#### TASK TO COMPLETE:
What is needed here is every line of the records that includes "computer".

[Collected data entries]
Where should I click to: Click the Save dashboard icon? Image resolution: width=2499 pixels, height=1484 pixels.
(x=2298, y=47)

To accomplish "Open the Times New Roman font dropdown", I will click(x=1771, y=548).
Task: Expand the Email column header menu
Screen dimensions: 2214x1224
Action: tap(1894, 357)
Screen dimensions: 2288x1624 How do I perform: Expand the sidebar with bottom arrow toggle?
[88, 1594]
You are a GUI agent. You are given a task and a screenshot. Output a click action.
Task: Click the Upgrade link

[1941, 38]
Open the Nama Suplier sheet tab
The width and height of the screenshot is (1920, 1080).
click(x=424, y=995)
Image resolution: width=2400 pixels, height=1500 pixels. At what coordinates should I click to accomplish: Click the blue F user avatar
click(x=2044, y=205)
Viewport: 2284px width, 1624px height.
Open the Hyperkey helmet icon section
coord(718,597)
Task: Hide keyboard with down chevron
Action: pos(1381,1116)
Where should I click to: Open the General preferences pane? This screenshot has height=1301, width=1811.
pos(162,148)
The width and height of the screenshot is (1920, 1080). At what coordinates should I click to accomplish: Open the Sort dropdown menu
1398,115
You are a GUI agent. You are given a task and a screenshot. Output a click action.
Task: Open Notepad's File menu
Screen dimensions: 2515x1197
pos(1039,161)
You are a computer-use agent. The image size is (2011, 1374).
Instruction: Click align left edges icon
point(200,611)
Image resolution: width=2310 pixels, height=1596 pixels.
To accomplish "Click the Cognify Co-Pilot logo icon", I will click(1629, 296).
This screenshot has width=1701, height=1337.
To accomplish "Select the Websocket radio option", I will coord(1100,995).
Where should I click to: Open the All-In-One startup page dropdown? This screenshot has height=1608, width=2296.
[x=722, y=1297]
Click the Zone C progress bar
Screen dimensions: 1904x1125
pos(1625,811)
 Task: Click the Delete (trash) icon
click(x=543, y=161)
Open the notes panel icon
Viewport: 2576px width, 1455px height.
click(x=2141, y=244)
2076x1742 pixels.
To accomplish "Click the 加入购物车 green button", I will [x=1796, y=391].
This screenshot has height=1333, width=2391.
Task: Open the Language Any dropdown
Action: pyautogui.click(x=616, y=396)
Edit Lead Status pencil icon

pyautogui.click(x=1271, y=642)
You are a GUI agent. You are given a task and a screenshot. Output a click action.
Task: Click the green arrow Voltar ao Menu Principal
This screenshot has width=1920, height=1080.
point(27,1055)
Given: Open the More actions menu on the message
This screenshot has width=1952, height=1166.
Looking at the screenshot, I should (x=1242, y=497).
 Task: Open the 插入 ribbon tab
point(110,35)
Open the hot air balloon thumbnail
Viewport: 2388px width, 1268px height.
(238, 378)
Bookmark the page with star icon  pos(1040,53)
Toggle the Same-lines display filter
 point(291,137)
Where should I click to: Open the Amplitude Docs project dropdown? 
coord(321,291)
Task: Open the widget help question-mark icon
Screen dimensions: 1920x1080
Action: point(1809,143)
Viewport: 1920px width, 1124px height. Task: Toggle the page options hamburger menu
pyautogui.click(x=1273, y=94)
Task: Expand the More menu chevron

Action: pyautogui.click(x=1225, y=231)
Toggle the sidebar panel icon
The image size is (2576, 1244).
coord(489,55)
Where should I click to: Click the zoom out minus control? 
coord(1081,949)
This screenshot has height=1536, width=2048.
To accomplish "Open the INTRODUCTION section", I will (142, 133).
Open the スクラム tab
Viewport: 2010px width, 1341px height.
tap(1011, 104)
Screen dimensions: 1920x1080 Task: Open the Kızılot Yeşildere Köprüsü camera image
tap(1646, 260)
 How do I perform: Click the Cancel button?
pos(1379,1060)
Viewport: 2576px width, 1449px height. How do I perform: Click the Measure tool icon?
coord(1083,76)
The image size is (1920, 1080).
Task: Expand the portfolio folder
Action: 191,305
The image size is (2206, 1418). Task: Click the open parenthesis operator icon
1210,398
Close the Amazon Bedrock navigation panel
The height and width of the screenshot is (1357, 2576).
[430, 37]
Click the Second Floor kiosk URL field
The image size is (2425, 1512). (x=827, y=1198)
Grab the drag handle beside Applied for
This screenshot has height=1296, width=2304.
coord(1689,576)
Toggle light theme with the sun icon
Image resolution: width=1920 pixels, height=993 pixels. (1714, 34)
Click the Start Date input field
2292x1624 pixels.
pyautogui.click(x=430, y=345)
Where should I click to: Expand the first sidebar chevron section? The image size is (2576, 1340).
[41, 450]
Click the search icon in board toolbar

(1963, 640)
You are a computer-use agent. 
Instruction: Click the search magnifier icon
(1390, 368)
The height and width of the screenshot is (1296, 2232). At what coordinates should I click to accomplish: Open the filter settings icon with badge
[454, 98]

#### OUTPUT BELOW:
You are a computer-use agent. The image size is (2011, 1374).
You are a computer-use agent. 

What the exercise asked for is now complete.